Find out more about the canyon here:

Martha Rogers is a multi-published author and writes a weekly devotional for ACFW. Martha and her husband Rex live in Houston, Texas where they are active members of First Baptist Church. They are the parents of three sons and grandparents to eleven grandchildren and great-grandparents to four. Martha is a retired teacher with twenty-eight years teaching Home Economics and English at the secondary level and eight years at the college level supervising student teachers and teaching freshman English. She is the Director of the Texas Christian Writers Conference held in Houston in August each year, a member of ACFW, ACFW WOTS chapter in Houston, and a member of the writers’ group, Inspirational Writers Alive.

Find Martha at:


  1. Thank you Martha. I love reading about the treasures of Texas and Palo Duro Canyon is certainly one of them.

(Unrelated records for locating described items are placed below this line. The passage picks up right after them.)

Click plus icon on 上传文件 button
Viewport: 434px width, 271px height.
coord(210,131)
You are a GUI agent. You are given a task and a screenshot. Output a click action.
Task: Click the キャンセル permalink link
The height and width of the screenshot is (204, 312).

    1. When my sister and I drove to Colorado, we had to go through Amarillo from Dallas. I couldn't wait to show it to her. It's an amazing place.

  2. Wow! That would be a neat place to visit!

    1. The first time I saw it, I couldn't believe something like that was really in Texas. Thanks for stopping by.

  3. Beautiful pictures with a great post.

  4. What a cool place Martha, and one I'd never heard of. Those cabins look really cool. Wonder what they're like on the inside? Wouldn't that be a neat place to stay?

    1. I've wondered the same thing, Marilyn. We stayed at a hotel in Amarillo, but I told my sister I wish we had known about the cabins.